# [Exercise 1]
In the XmlEscapeCharacterConverter documentation, give the passage from "static java.lang.String getEscapeCharacter​(char character)" to "references (escape characters)." again, swapping "positions" for "offsets".
# [Exercise 2]
According to the XmlEscapeCharacterConverter documentation, what length can the positions array passed to the escape method have?
# [Exercise 3]
Shorten the paragraph of the XmlEscapeCharacterConverter documentation that begins "The conversion supports both", keeping its main facts.

# [Document extract]
+ + + + +
Class XmlEscapeCharacterConverter


  • public final class XmlEscapeCharacterConverter
    extends java.lang.Object
    This converter handles references when dealing with text or markup in an XML document. Those references (escape characters) are defined in ISO-8859-1 Reference.

    The conversion supports both converting a numeric character reference (&#nnnn; where nnnn is the code point in decimal form or &xhhhh; where hhhh is the code point in hexadecimal point) and a character entity reference (&name; where name is the case-sensitive name of the entity).

    Version:
    2.5
    Author:
    Pascal Filion
    Since:
    2.5
    • Method Summary

      All Methods Static Methods Concrete Methods 
      Modifier and Type Method Description
      static java.lang.String escape​(java.lang.String value, int[] positions)
      Converts the characters that are reserved in an XML document the given string may have into their corresponding references (escape characters) using the character entity reference.
      static java.lang.String getCharacter​(java.lang.String reference)
      Returns the Unicode character for the given reference (which is either a numeric character reference or a character entity reference).
      static java.lang.String getEscapeCharacter​(char character)
      Returns the escaped character for the given reserved character.
      static boolean isReserved​(char character)
      Determines if the given character is one of the XML/HTML reserved characters.
      static void reposition​(java.lang.CharSequence query, int[] positions)
      Re-adjusts the given positions, which is based on the non-escaped version of the given query, by making sure it is pointing at the same position within query, which contains references (escape characters).
      static java.lang.String unescape​(java.lang.String value, int[] position)
      Converts the references (escape characters) the given string may have into their corresponding Unicode characters.
      • Methods inherited from class java.lang.Object

        clone, equals, finalize, getClass, hashCode, notify, notifyAll, toString, wait, wait, wait
    • Field Detail

      • AMPERSAND_ENTITY_NAME

        public static final java.lang.String AMPERSAND_ENTITY_NAME
        The entity name for ampersand: &.
        See Also:
        Constant Field Values
      • APOSTROPHE_ENTITY_NAME

        public static final java.lang.String APOSTROPHE_ENTITY_NAME
        The entity name for apostrophe: '.
        See Also:
        Constant Field Values
      • GREATER_THAN_ENTITY_NAME

        public static final java.lang.String GREATER_THAN_ENTITY_NAME
        The entity name for greater-than symbol: >.
        See Also:
        Constant Field Values
      • LESS_THAN_ENTITY_NAME

        public static final java.lang.String LESS_THAN_ENTITY_NAME
        The entity name for less-than symbol: <.
        See Also:
        Constant Field Values
      • QUOTATION_MARK_NAME

        public static final java.lang.String QUOTATION_MARK_NAME
        The entity name for quotation mark: ".
        See Also:
        Constant Field Values
    • Method Detail

      • escape

        public static java.lang.String escape​(java.lang.String value,
                                              int[] positions)
        Converts the characters that are reserved in an XML document the given string may have into their corresponding references (escape characters) using the character entity reference.
        Parameters:
        value - A string that may contain characters that need to be escaped
        positions - This array of length one or two can be used to adjust the position of the cursor or a text range within the string during the conversion of the reserved characters
        Returns:
        The given string with any reserved characters converted into the escape characters
      • getCharacter

        public static java.lang.String getCharacter​(java.lang.String reference)
+ + + + +
# [Recorded information]
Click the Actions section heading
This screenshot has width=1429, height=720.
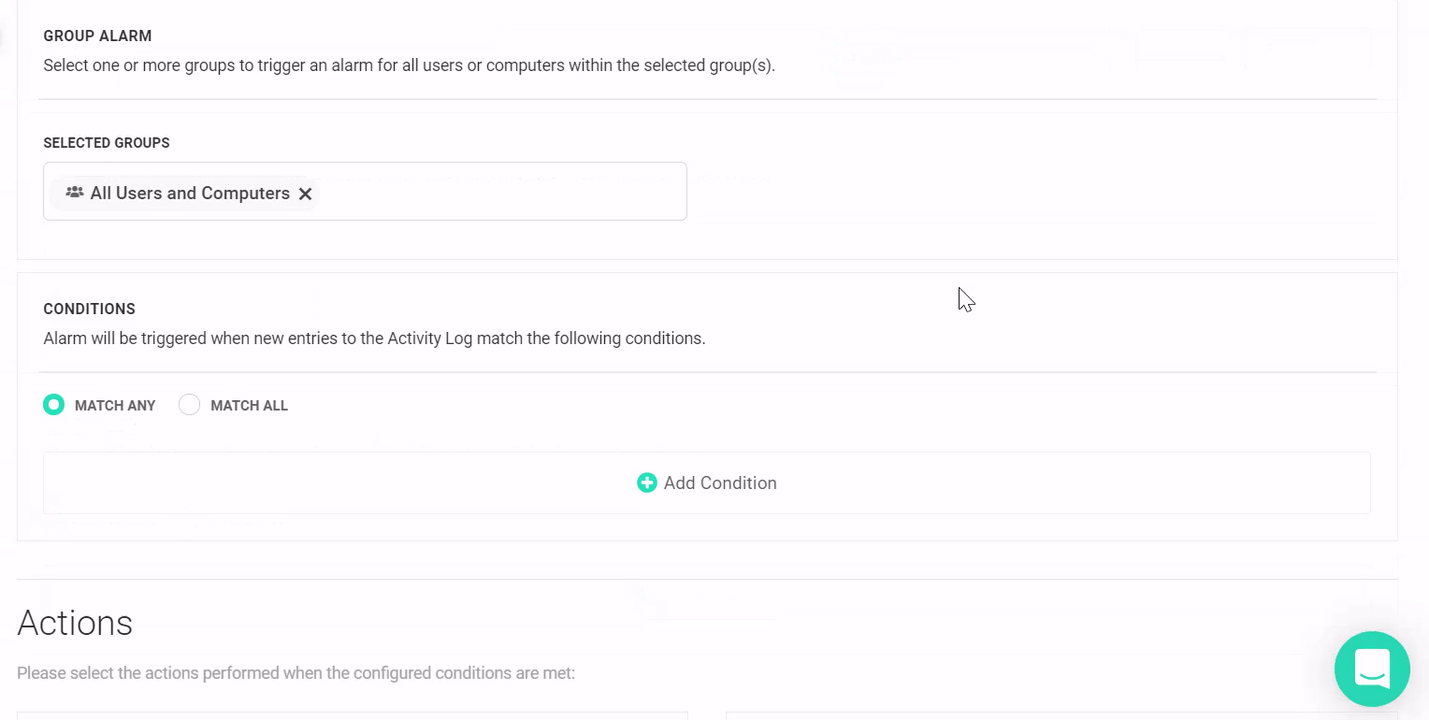click(x=74, y=622)
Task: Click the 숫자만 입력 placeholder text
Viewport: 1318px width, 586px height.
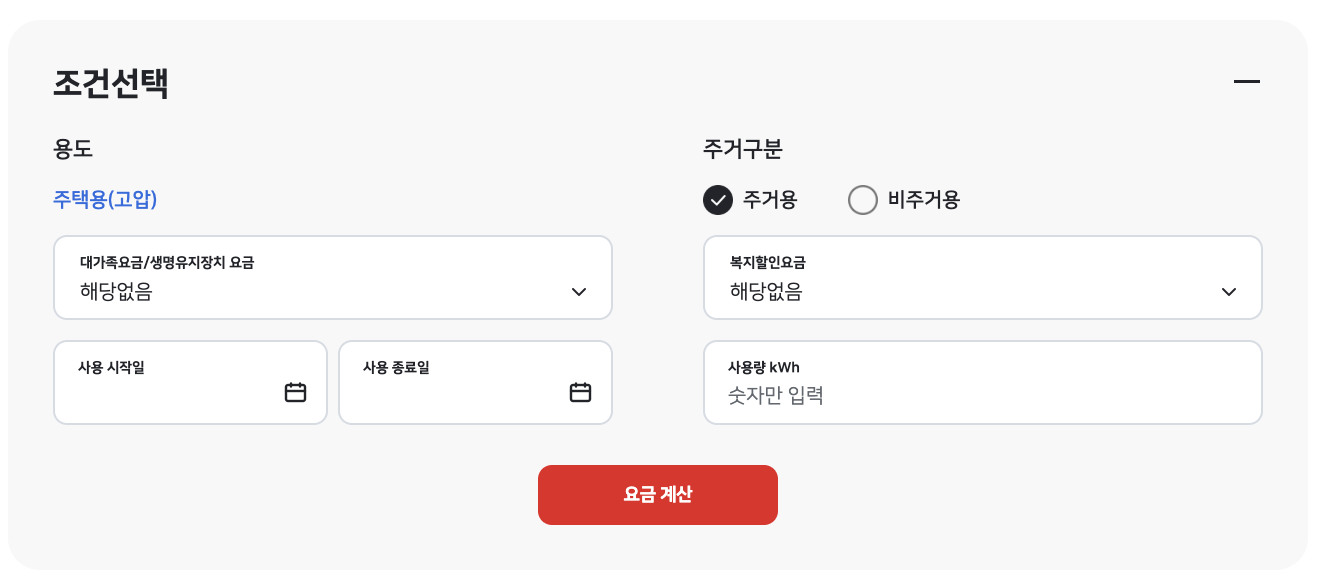Action: 776,395
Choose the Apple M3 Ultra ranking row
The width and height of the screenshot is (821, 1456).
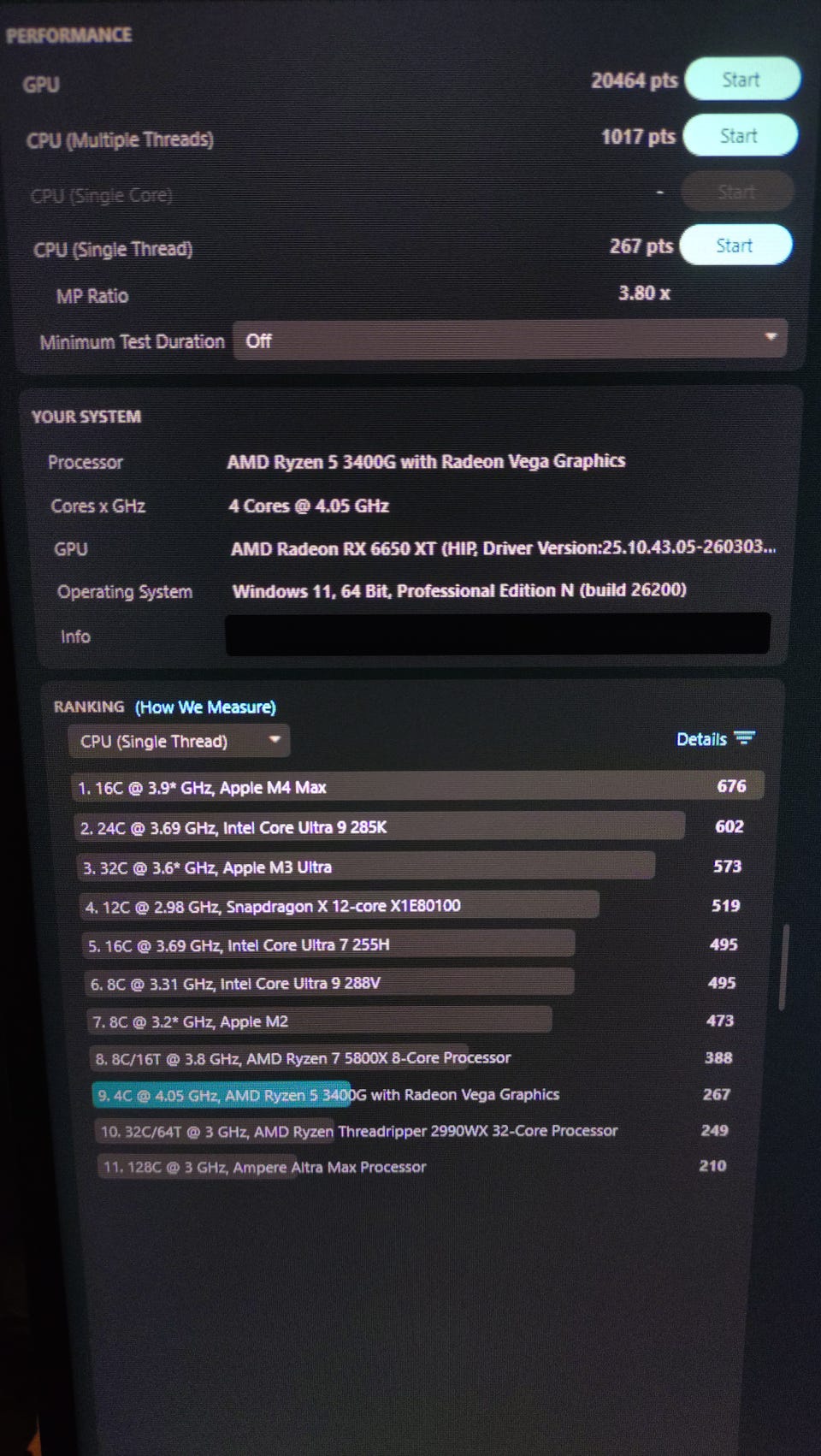pos(366,867)
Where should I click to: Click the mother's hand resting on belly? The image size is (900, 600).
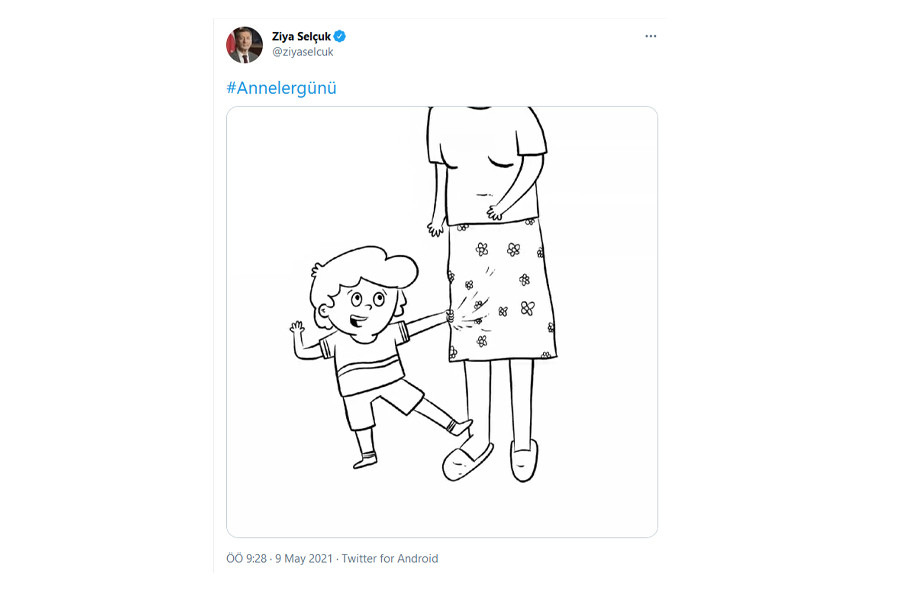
+ + + + +
# [Full answer 1]
static java.lang.String getEscapeCharacter​(char character)
      Returns the escaped character for the given reserved character.
      static boolean isReserved​(char character)
      Determines if the given character is one of the XML/HTML reserved characters.
      static void reposition​(java.lang.CharSequence query, int[] offsets)
      Re-adjusts the given offsets, which is based on the non-escaped version of the given query, by making sure it is pointing at the same position within query, which contains references (escape characters).

# [Full answer 2]
It can have a length of one or two.

# [Full answer 3]
The conversion handles two kinds of references: numeric character references, which give a code point in decimal or hexadecimal form, and character entity references, which use the entity's case-sensitive name.